Lowcock’s appointment comes as the UN faces the largest humanitarian crisis in its history with mass famine looming in four countries and donor funding falling far short of needs.
Guterres will announce the appointment of the new under-secretary general for humanitarian affairs and emergency relief coordinator on Friday, diplomats and UN sources told AFP.
Lowcock has served as the permanent secretary for Britain’s department of international development since 2011 and held various senior posts at the department since he began his career there in 1985.
He will be tasked with leading the UN’s struggling relief efforts in Syria along with major aid operations in South Sudan, Yemen, Iraq, the Central African Republic and the Lake Chad region.
The UN has appealed for $4.4 billion to help avert mass famine in South Sudan, northeast Nigeria, Somalia and Yemen.

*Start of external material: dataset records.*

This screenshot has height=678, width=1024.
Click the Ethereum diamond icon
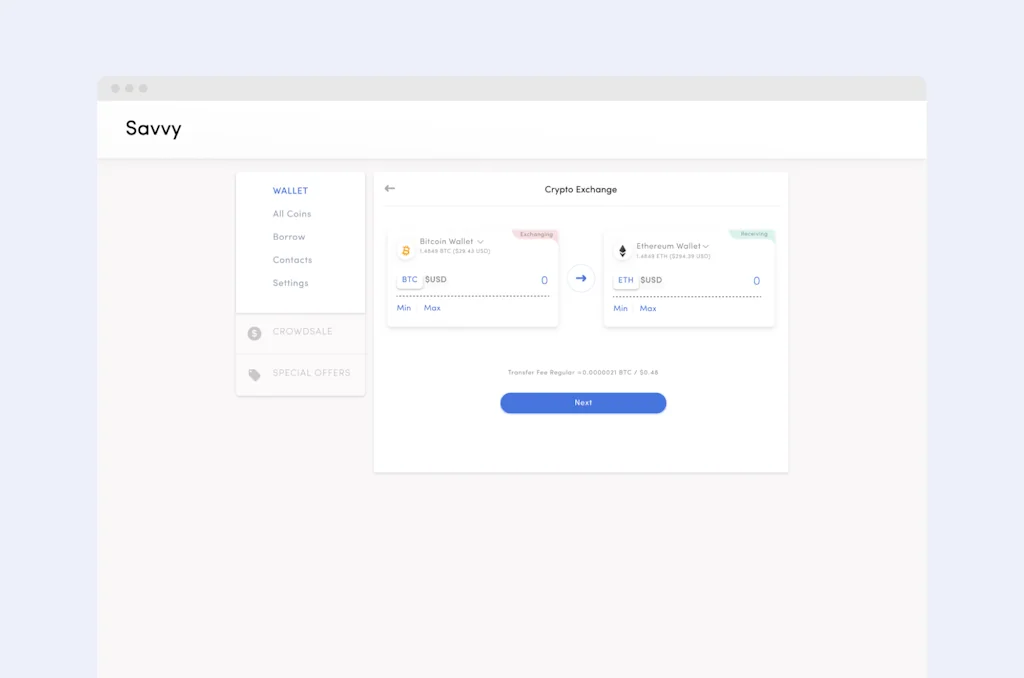click(622, 251)
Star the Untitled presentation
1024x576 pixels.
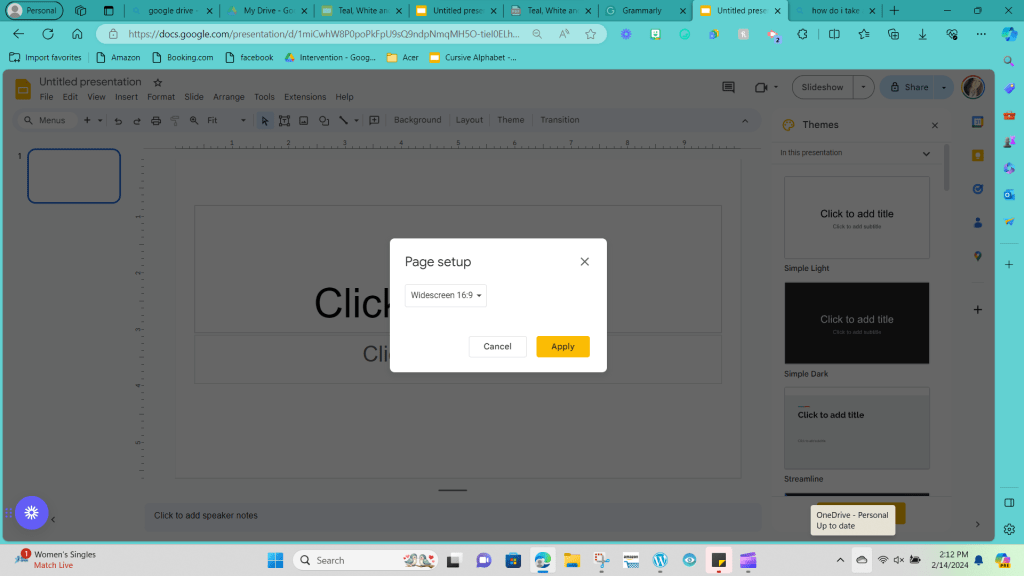point(157,82)
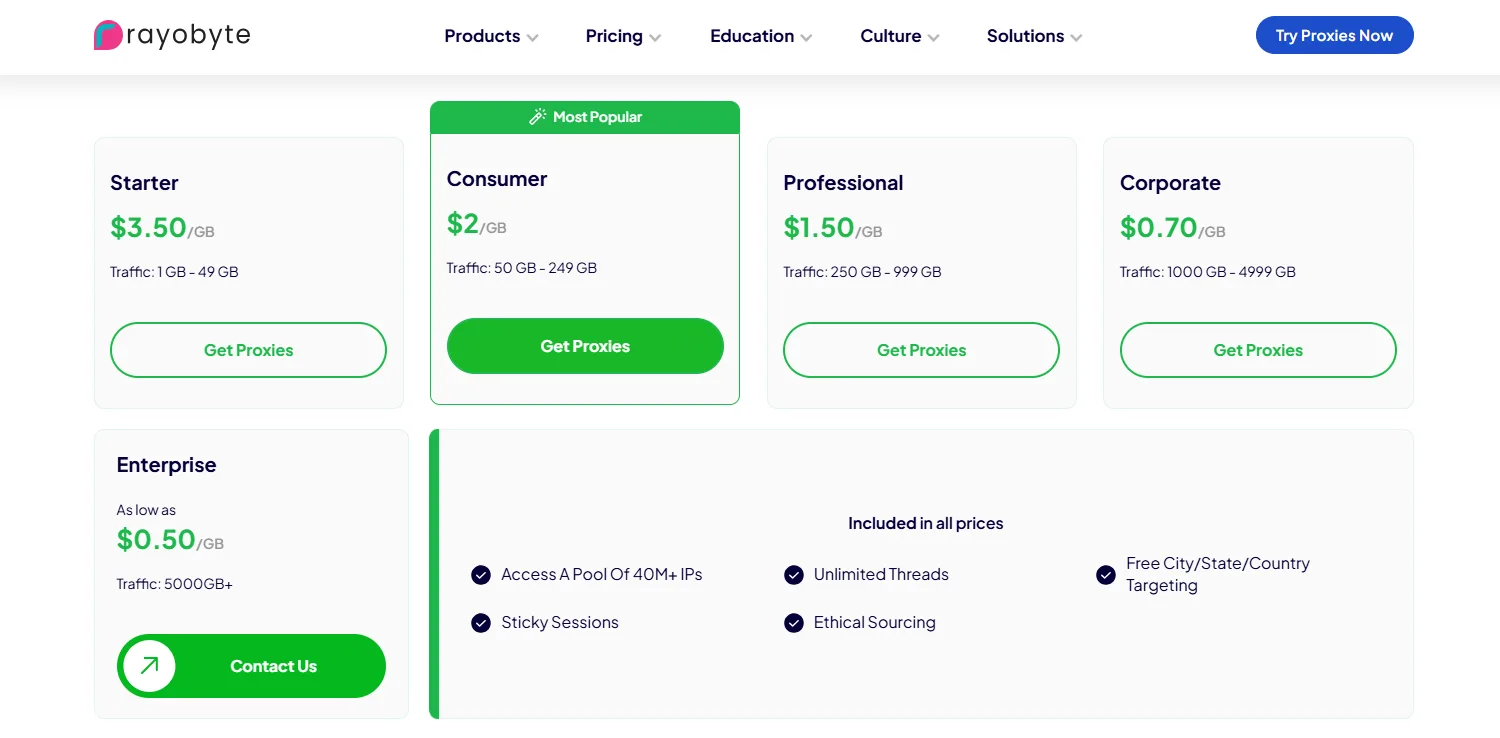Click Contact Us for Enterprise plan

click(x=251, y=665)
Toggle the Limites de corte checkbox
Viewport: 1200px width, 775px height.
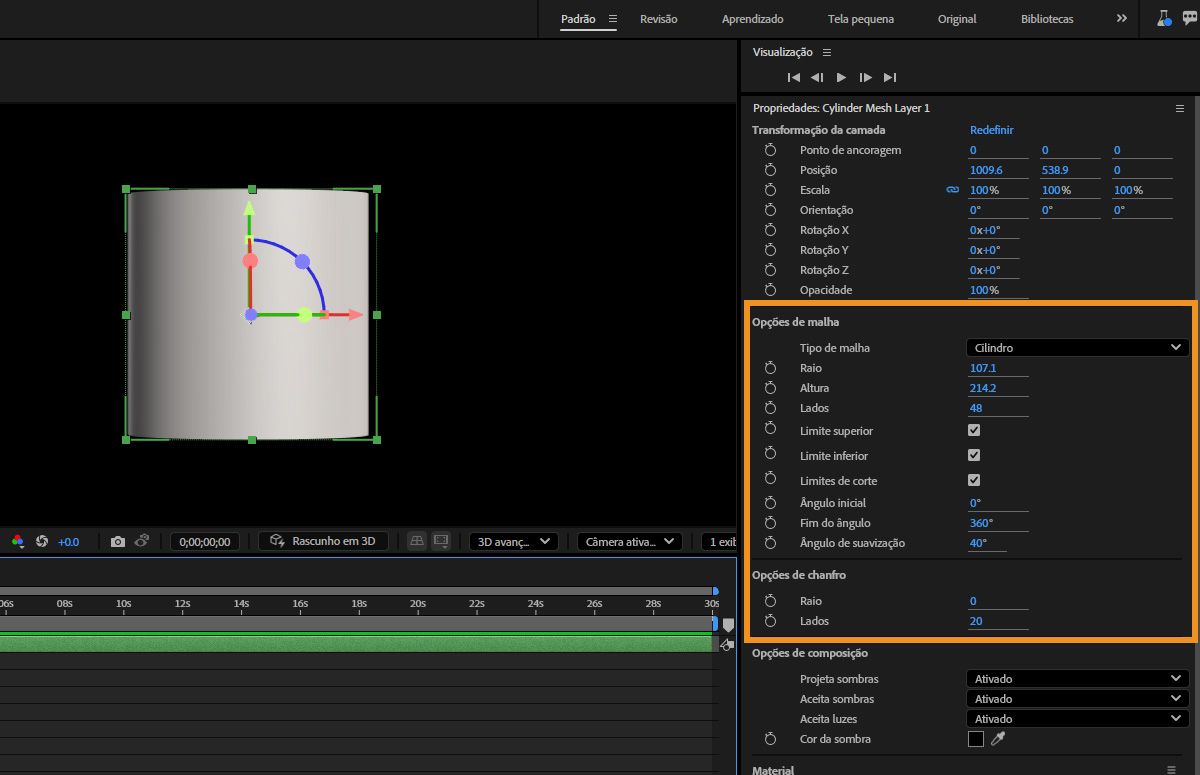[974, 481]
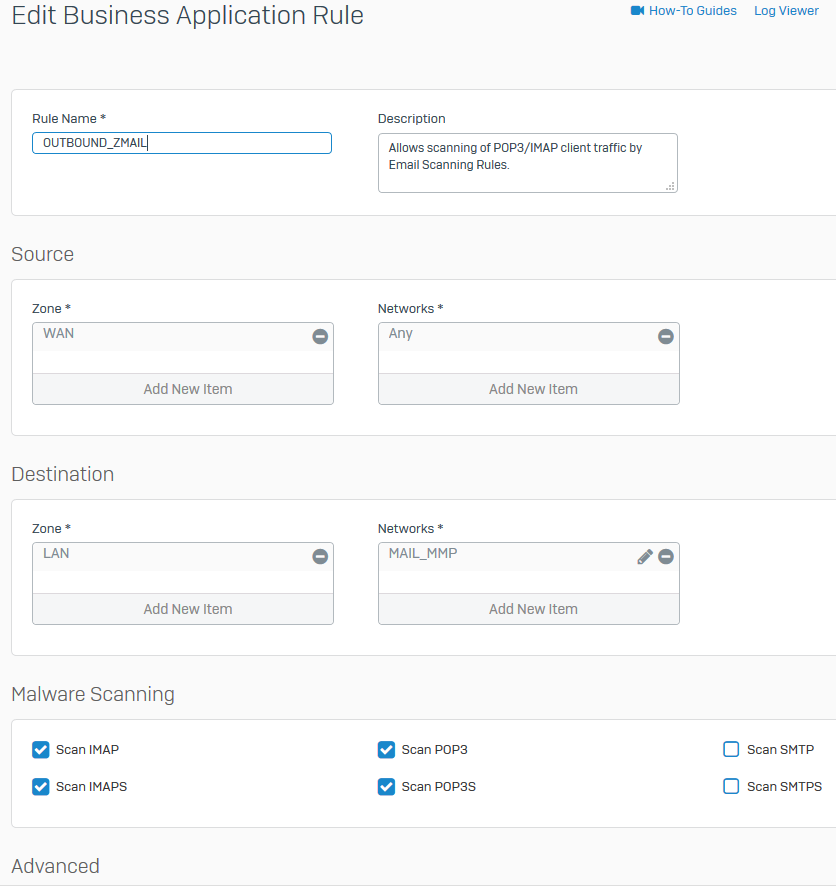Image resolution: width=836 pixels, height=892 pixels.
Task: Enable Scan SMTPS checkbox
Action: coord(731,787)
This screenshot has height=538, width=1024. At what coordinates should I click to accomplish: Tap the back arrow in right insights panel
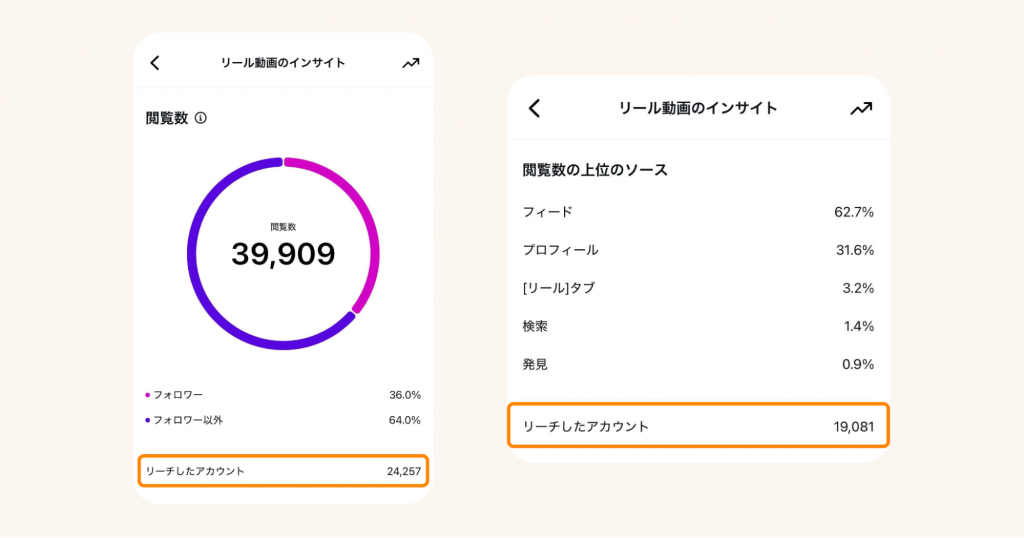(x=534, y=108)
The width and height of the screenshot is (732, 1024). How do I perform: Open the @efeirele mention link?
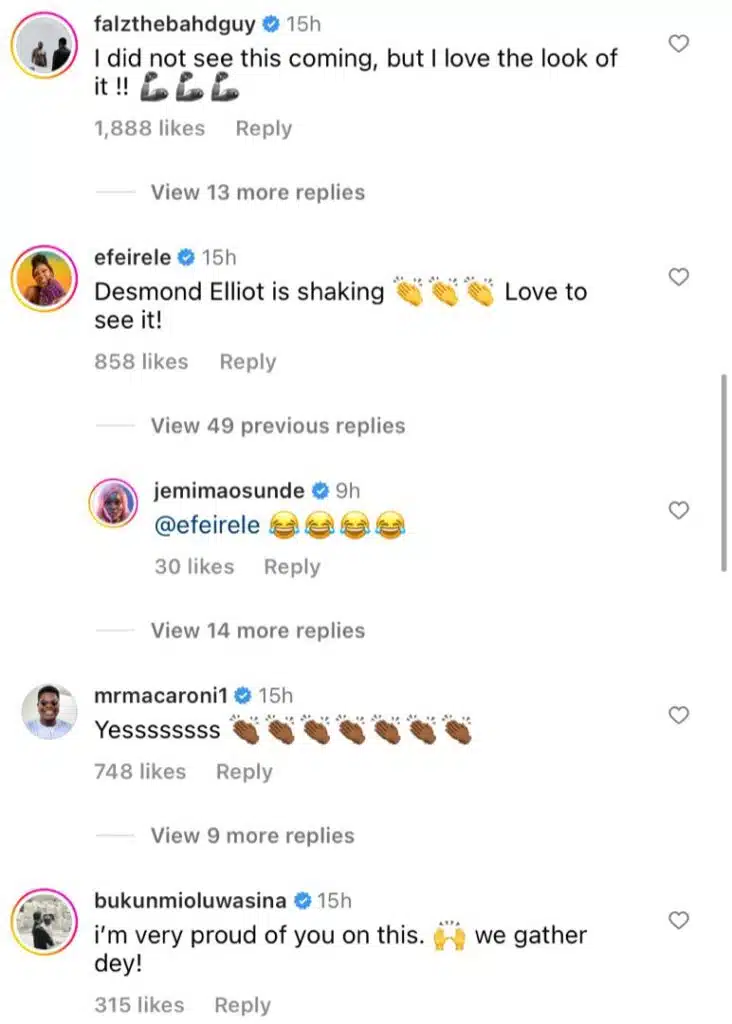206,527
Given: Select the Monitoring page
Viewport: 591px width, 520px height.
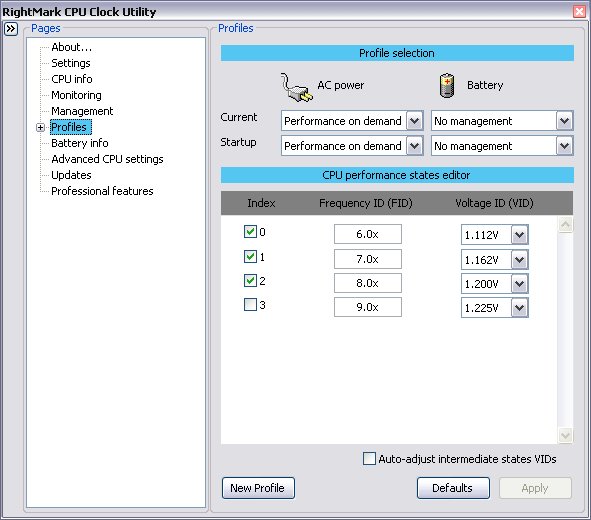Looking at the screenshot, I should point(77,95).
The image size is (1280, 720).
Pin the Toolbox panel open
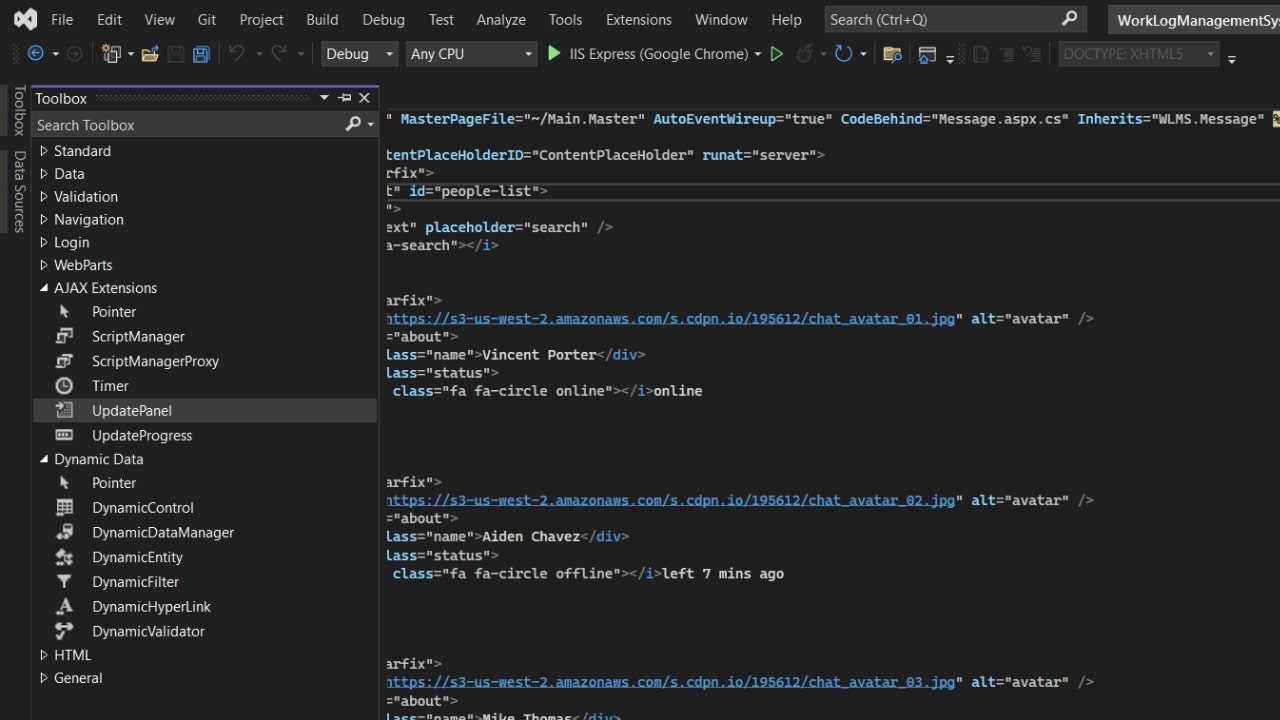(343, 98)
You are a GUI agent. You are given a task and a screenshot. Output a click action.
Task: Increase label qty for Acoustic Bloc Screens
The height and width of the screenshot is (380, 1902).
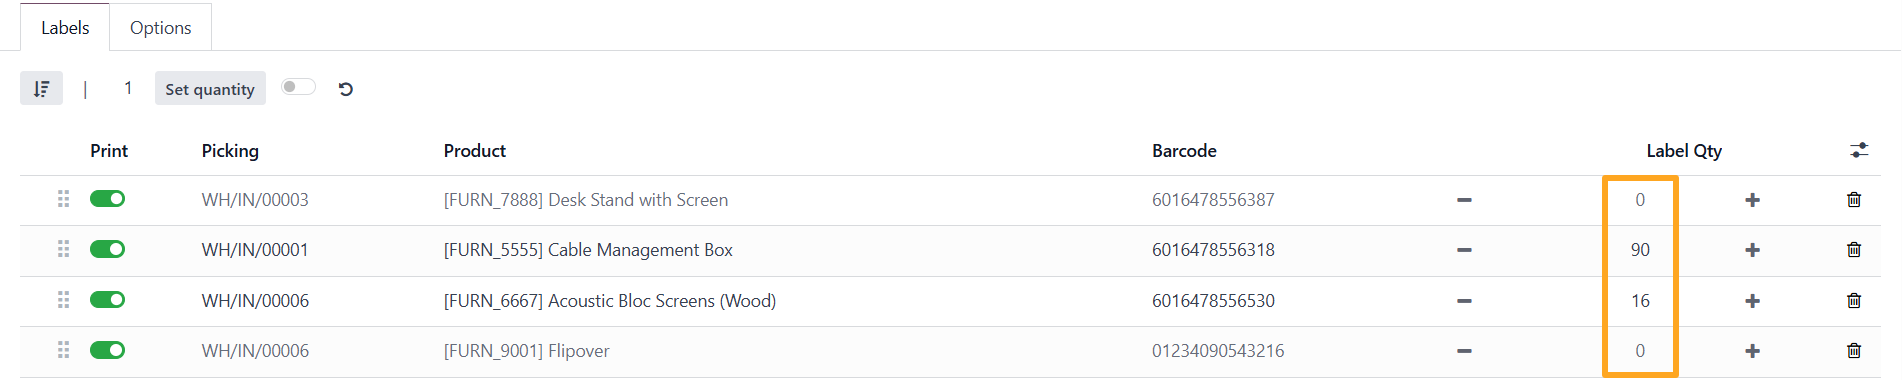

However, so far only $1.3 billion — less than a third — has been raised.
Lowcock will be the fourth British national to hold the leading UN post since 2007 after British Prime Minister Theresa May strongly backed his candidacy, UN sources said.
Former Foreign Secretary David Miliband had been eyeing the top UN aid job, but the former Labour politician did not have his government’s backing, diplomats said.
Lowcock is the first UN aid chief appointed by Guterres, who took over from Ban Ki-moon in January with a promise to overhaul the United Nations to improve its response to global crises.
O’Brien, a former British lawmaker, has been a strong advocate for allowing humanitarian access in Syria and sometimes clashed with Russia at the Security Council during his monthly reports on the worsening crisis.
During his last briefing to the council in late April, O’Brien said the humanitarian Syria’s crisis was deteriorating and once again pleaded for action to stop the bloodshed.
Since taking the UN helm, Guterres has appointed Jean-Pierre Lacroix of France as peacekeeping chief and kept on American Jeffrey Feltman as head of political affairs for another year.
The appointment of a new counter-terrorism chief, most likely from Russia, is the next personnel decision to watch along with the head of UN management, who will steer reforms.
The UN chief has continued his predecessors’ practice of filling top posts with nationals from the five permanent Security Council countries — Britain, France, China, Russia and the US.